Operations: Avic Aviation High-Technology Co., Ltd. generates revenue through its operations in aviation new materials and intelligent equipment within China.

Estimated Discount To Fair Value: 45.3%

Avic Aviation High-Technology is trading at CNY 22, significantly below its estimated future cash flow value of CNY 40.23. Despite a decline in net income to CNY 1.03 billion for the year ended December 31, 2025, earnings are projected to grow annually by over 20%. Revenue growth is expected to surpass the market average at an annual rate of 21.9%, though return on equity remains low at a forecasted 14.6% in three years.

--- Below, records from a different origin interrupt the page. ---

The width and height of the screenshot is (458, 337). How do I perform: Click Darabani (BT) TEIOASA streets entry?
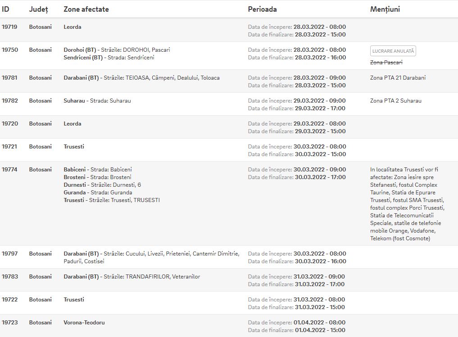coord(142,78)
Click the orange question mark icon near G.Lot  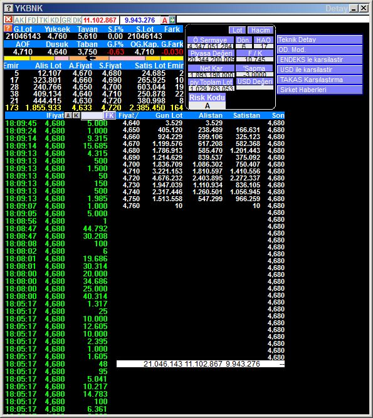pyautogui.click(x=8, y=29)
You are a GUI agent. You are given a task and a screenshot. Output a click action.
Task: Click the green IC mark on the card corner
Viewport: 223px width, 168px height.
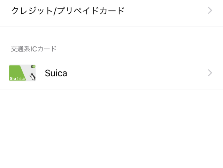pos(33,67)
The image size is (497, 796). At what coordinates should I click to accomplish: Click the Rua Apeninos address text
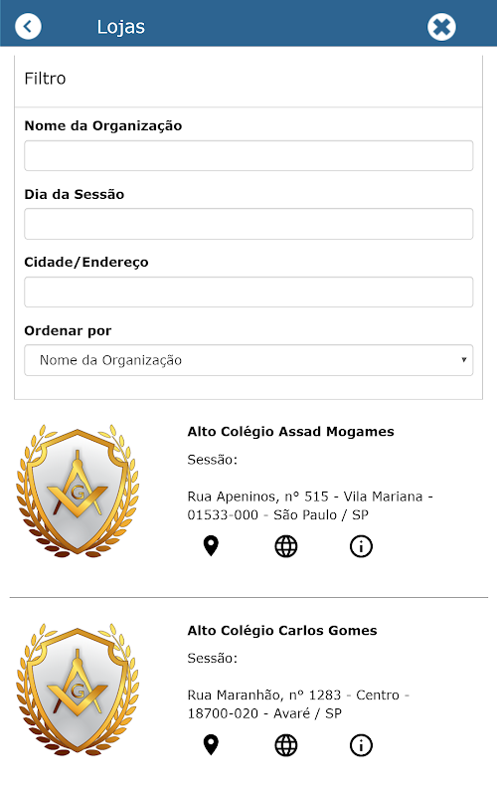pyautogui.click(x=310, y=505)
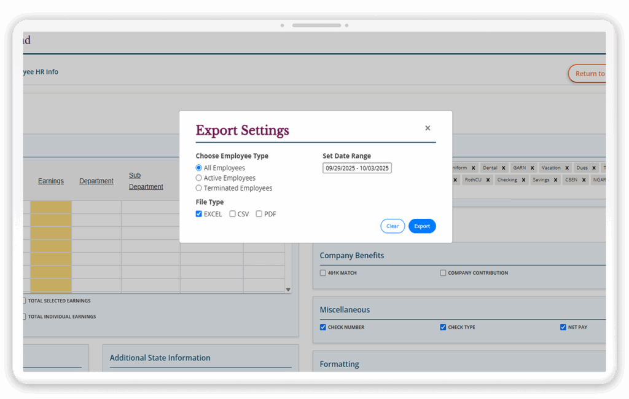Remove the Vacation tag
This screenshot has height=399, width=629.
tap(567, 168)
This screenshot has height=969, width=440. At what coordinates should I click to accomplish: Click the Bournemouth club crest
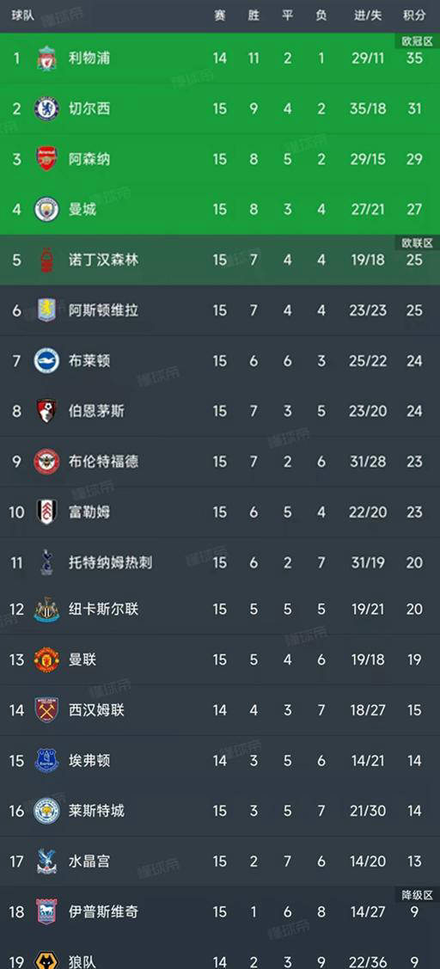tap(46, 411)
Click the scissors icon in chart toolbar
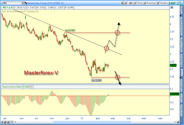The image size is (184, 125). pyautogui.click(x=122, y=3)
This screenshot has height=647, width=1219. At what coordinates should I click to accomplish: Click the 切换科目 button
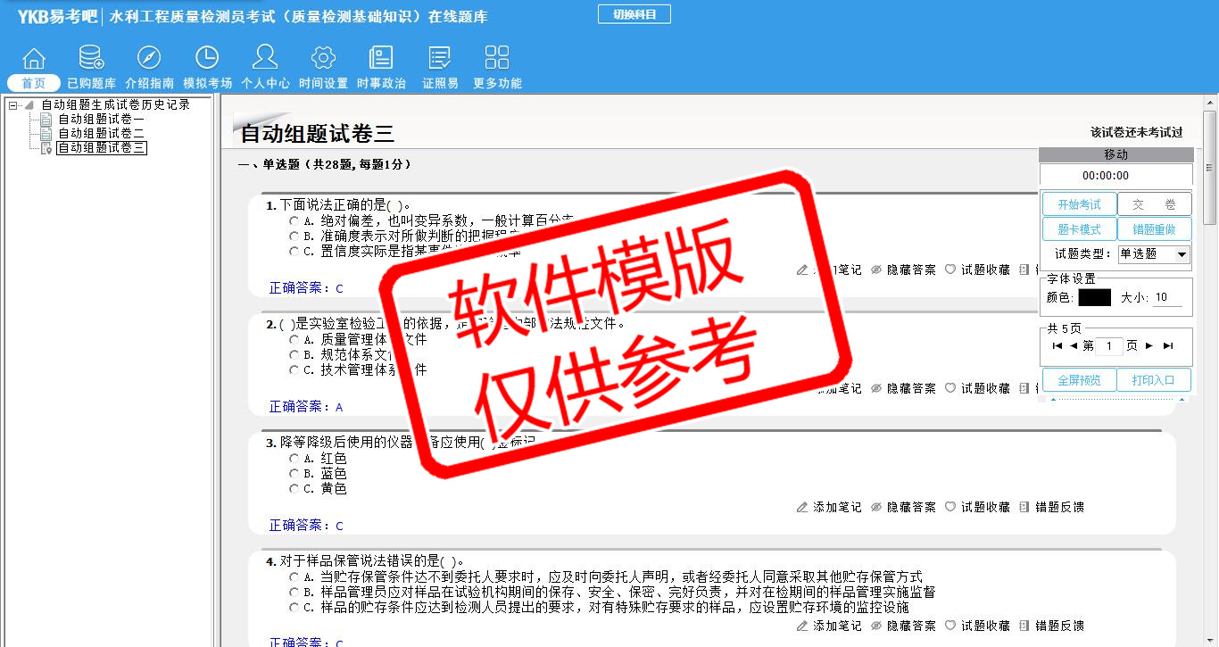pos(634,14)
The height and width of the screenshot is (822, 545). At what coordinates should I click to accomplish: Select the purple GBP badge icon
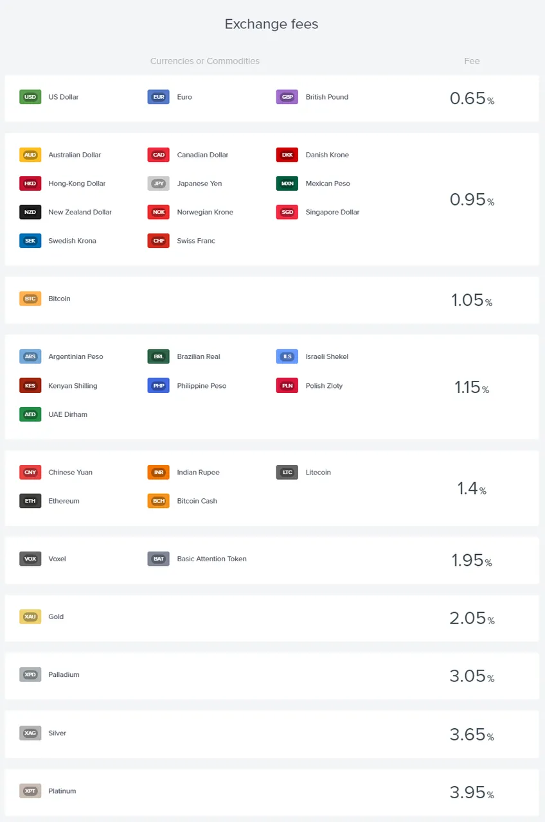tap(287, 97)
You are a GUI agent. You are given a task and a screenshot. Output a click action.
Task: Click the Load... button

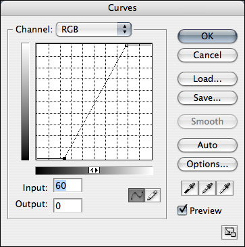pos(207,78)
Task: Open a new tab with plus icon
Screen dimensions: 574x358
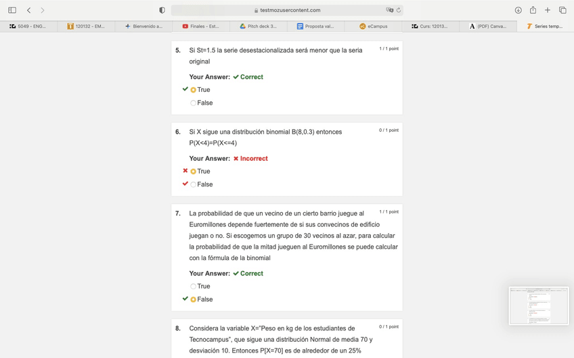Action: [x=548, y=10]
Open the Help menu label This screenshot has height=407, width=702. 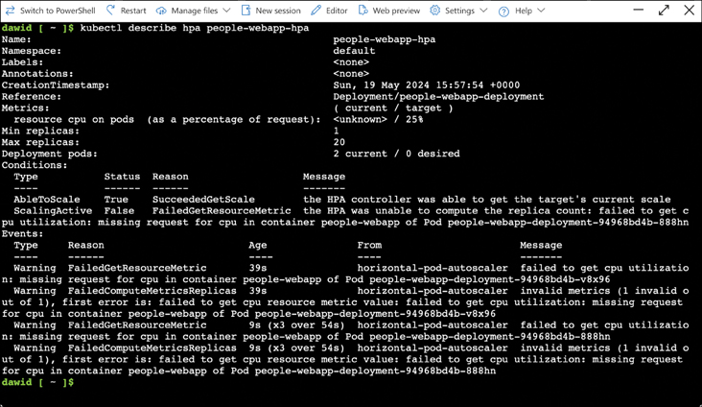[523, 11]
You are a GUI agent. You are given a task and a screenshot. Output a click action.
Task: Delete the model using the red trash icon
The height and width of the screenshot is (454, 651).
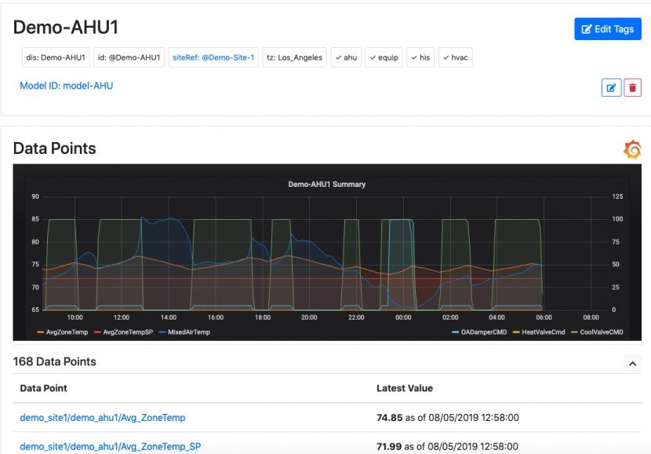(632, 87)
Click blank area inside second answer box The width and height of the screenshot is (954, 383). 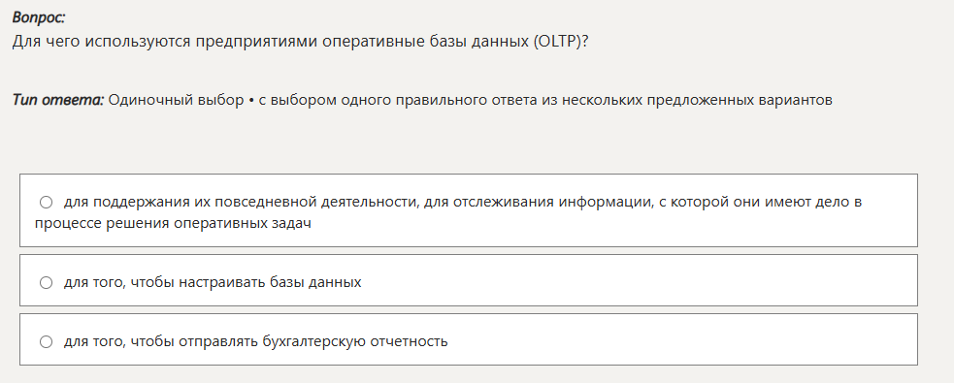[639, 280]
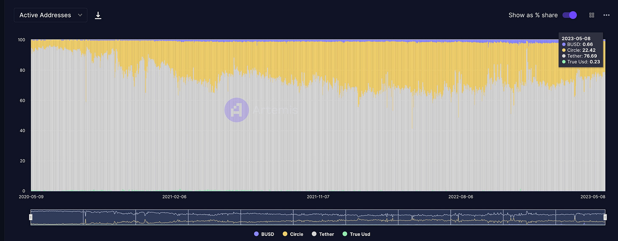Hide the Circle series via legend label
618x241 pixels.
pos(297,234)
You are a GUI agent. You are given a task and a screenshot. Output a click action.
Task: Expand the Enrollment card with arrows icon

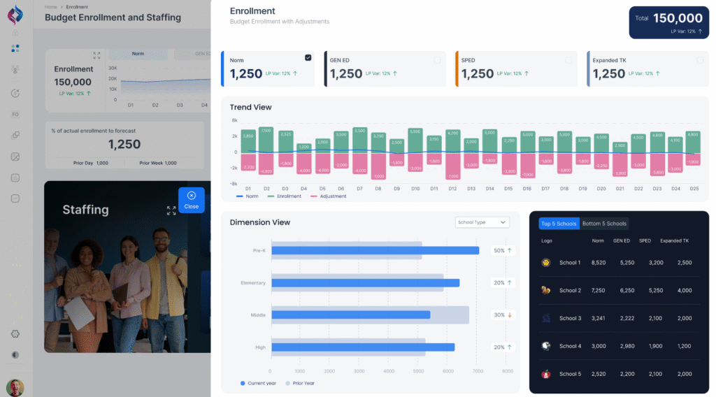[96, 55]
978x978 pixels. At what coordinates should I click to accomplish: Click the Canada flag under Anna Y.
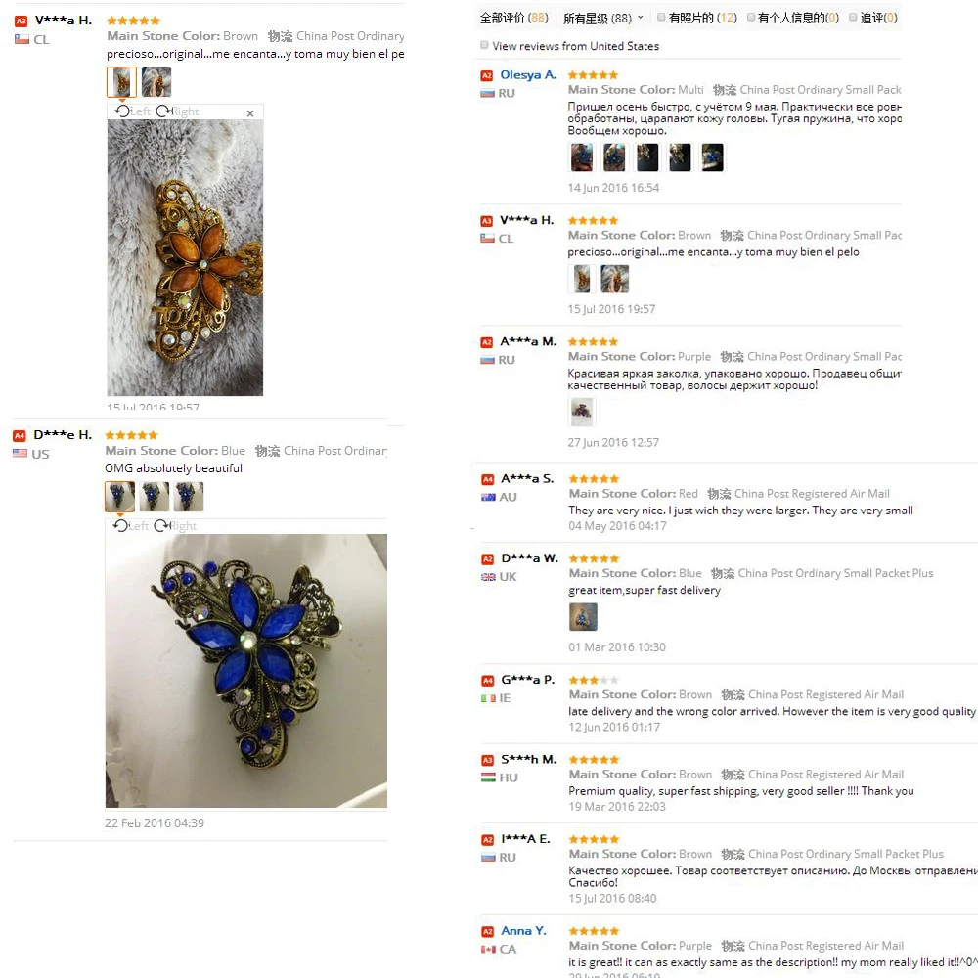[488, 950]
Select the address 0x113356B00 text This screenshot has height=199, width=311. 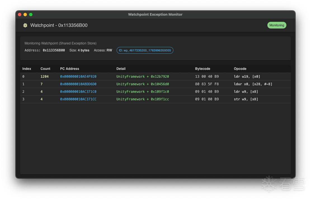click(54, 50)
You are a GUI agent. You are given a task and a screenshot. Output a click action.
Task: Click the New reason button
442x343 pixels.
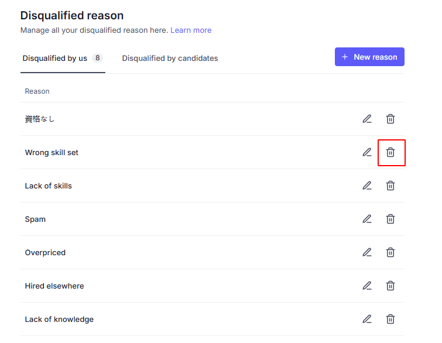(369, 57)
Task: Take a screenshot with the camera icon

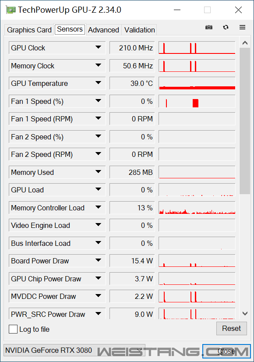Action: [209, 27]
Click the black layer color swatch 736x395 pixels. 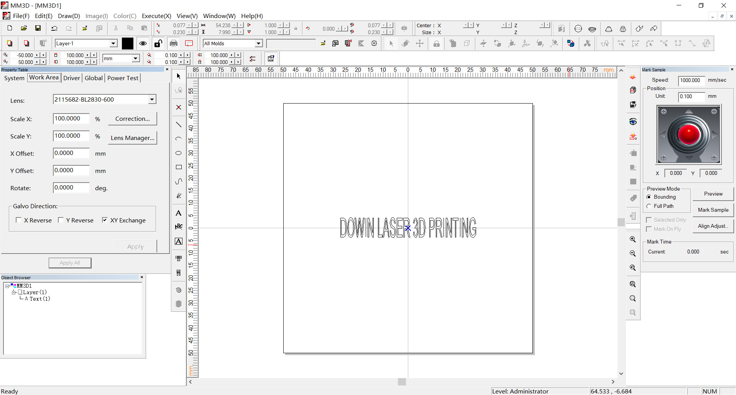point(128,43)
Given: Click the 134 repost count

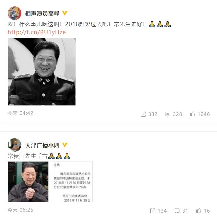Looking at the screenshot, I should (162, 211).
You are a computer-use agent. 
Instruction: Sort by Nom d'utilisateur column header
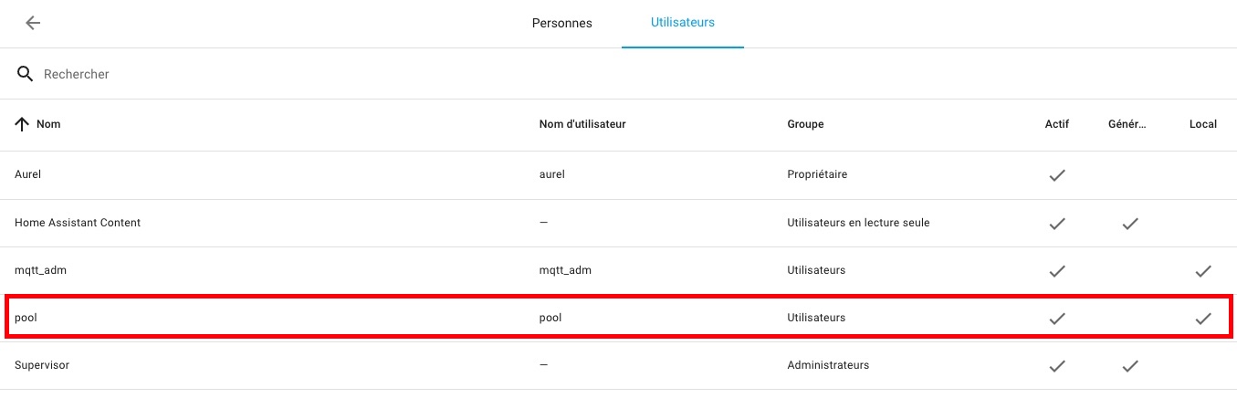pos(582,124)
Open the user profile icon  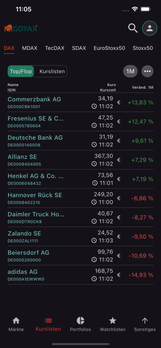(x=150, y=29)
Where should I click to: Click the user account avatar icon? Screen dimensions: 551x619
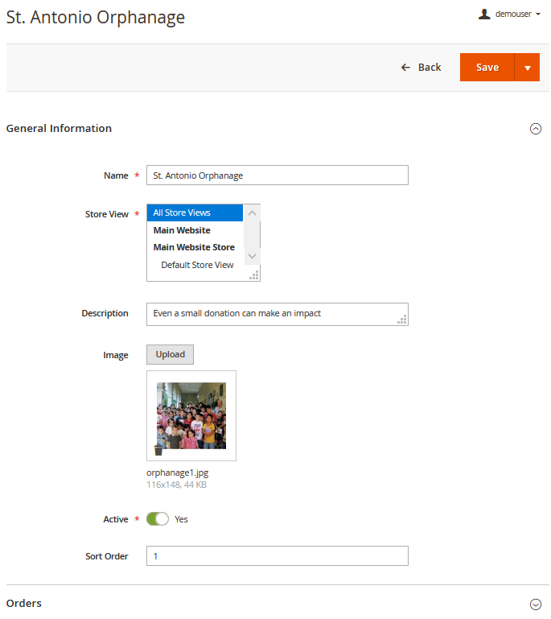pyautogui.click(x=484, y=14)
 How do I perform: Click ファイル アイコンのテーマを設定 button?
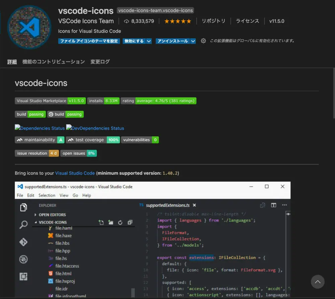point(89,41)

SHSE:600862 Discounted Cash Flow as at Apr 2026
SHSE:600862 Discounted Cash Flow as at Apr 2026

Overview: Montana Aerospace AG designs, develops, and manufactures system components and complex assemblies globally, with a market cap of CHF1.64 billion.

Operations: Revenue Segments (in millions of €): Montana Aerospace generates its revenue through three main segments: Aerostructures (€765.3), E-Mobility (€236.5), and Energy (€212.8).

Estimated Discount To Fair Value: 30.9%

Montana Aerospace, trading at CHF 26.2, is undervalued compared to its estimated future cash flow value of CHF 37.89. Despite a net loss of EUR 3.07 million for the year ending December 31, 2025, earnings are projected to grow significantly at 46.55% annually—outpacing the Swiss market’s growth rate of 10.4%. However, profit margins have declined from last year and revenue growth remains moderate at an expected annual rate of 6.8%.

SWX:AERO Discounted Cash Flow as at Apr 2026
SWX:AERO Discounted Cash Flow as at Apr 2026

This article by Simply Wall St is general in nature. We provide commentary based on historical data and analyst forecasts only using an unbiased methodology and our articles are not intended to be financial advice. It does not constitute a recommendation to buy or sell any stock, and does not take account of your objectives, or your financial situation. We aim to bring you long-term focused analysis driven by fundamental data. Note that our analysis may not factor in the latest price-sensitive company announcements or qualitative material. Simply Wall St has no position in any stocks mentioned.

Companies discussed in this article include BMV:Q * SHSE:600862 and SWX:AERO.